Background. Accreditation usually requires that healthcare staff assess the quality of care delivered to patients in their own hospitals. It is unknown whether this assessment depends on the workplace rather than on the professional category of health personnel.

Objective. We aimed to identify major determinants of the perception of various categories of healthcare professionals concerning the quality of delivered information to inpatients in their ward, with a perspective to help the development of recommendations on how to compose self-assessment teams for the accreditation process.

Method. A self-administered questionnaire survey was conducted in nine wards from five short-stay hospitals in Paris, France. Three hundred and fifteen healthcare professionals (physicians, nurses and nursing assistants) were included. The views of various categories of healthcare professionals regarding the compliance with a set of quality standards were compared by nonparametric statistical analyses. Determinants of the self-assessment of quality of care, including ward effect, were identified by fitting the data to a hierarchical model.

Results. The participation rate was 86%, with 272 respondents (58 physicians, 149 nurses and 65 nursing assistants). Overall perceptions of various categories of healthcare professionals were not different. The final hierarchical model showed a strong ward effect (intracluster correlation coefficient=0.06, P<0.01) and a significant relationship between age of professionals and their opinion about quality of care.

Conclusion. We observed a ward cluster effect on healthcare staff perception of quality, but the category of healthcare professional was not a determinant. A satisfactory representativeness on age of professionals selected into the teams in charge of self-assessment during hospital accreditation is recommended.

Keywords: accreditation, health personnel, quality of health care, questionnaires, self-assessment


Improving the quality of hospital care by reducing differences in medical practices is a core element of public health policies. Accreditation is one of the proposed strategies for an improvement of hospital quality. It systematically compares national standards with local practices [1]. Accreditation programs began in the USA more than 50 years ago and are now implemented worldwide [2], especially in Europe [3]. These programs aim to help hospitals to identify how well they are doing and how they may improve quality. Accreditation usually combines internal self assessment by multidisciplinary teams of healthcare professionals and a survey by external experts [1].

It has been stressed that research findings have little influence on healthcare policies and that decisions in health policy should be made with an approach similar to evidence-based medicine [4]. Despite the substantial cost to hospitals for completion of a full accreditation cycle [5], accreditation has not been proven to impact quality of inpatient care [2, 6]. In particular, the appropriateness of self assessment by healthcare professionals should be questioned. This step is beneficial for development of new ties among healthcare professionals [7]. However, involving physicians in accreditation is difficult [8] and physicians have been shown to inaccurately assess their own competence [9]. This raises questions about the relevance of their perceptions of the overall quality of care in their workplaces.

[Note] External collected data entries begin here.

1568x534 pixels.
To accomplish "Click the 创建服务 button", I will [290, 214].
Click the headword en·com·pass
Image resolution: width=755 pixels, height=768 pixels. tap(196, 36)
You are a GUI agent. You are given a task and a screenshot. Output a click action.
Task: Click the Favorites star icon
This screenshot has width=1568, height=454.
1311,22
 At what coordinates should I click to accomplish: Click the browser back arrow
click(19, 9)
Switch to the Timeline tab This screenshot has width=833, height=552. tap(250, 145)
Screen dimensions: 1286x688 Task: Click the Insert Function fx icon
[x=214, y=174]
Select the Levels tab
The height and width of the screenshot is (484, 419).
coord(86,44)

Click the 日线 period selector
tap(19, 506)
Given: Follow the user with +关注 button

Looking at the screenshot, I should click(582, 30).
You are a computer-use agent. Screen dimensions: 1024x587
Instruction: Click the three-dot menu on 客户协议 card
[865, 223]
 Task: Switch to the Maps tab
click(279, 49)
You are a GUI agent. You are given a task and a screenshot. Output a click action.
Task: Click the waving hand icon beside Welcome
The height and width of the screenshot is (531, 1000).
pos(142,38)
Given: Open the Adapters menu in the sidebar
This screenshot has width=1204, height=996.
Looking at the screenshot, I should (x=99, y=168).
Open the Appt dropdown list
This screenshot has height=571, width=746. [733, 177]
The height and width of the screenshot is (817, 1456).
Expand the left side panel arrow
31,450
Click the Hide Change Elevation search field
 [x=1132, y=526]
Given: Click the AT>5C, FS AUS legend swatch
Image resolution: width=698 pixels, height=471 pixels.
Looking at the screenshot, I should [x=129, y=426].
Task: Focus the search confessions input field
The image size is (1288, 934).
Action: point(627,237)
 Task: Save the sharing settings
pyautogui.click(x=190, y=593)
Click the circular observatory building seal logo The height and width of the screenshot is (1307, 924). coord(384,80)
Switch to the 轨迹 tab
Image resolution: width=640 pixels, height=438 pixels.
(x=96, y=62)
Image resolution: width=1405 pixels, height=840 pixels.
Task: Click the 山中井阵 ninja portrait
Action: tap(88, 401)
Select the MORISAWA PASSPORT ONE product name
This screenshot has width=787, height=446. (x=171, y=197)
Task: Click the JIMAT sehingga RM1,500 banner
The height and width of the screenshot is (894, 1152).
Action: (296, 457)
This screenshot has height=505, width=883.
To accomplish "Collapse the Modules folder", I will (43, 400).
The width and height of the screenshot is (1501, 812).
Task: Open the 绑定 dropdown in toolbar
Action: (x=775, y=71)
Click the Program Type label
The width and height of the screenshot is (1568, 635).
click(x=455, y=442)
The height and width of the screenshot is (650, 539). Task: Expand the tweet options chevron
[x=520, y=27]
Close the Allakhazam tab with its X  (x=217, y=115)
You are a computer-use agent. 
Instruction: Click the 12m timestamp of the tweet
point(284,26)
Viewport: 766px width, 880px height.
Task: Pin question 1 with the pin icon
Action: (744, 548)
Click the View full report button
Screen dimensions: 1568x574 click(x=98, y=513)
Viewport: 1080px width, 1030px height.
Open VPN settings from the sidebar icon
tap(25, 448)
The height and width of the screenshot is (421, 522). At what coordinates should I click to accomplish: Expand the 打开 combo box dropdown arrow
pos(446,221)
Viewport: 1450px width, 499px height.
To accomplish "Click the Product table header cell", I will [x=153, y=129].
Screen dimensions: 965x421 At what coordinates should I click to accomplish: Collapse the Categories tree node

Previous studies have compared physicians' perceptions about the quality of outpatient care with those of patients [1013]. Physicians tended to have a more negative perception of the quality of care that they provided than their patients did; the main difference concerned the provision of health-related information. Considering that the quality of interactions between physicians and nurses is relatively poor [14], it is also possible that physicians' perceptions about quality of care are not similar to those of non-medical healthcare workers. Sometimes these groups have conflicting ideologies and perceptions of role definition [15]. To our knowledge, no studies have investigated how various categories of professionals making up the healthcare staff assess the conformity of their facility to a set of quality standards.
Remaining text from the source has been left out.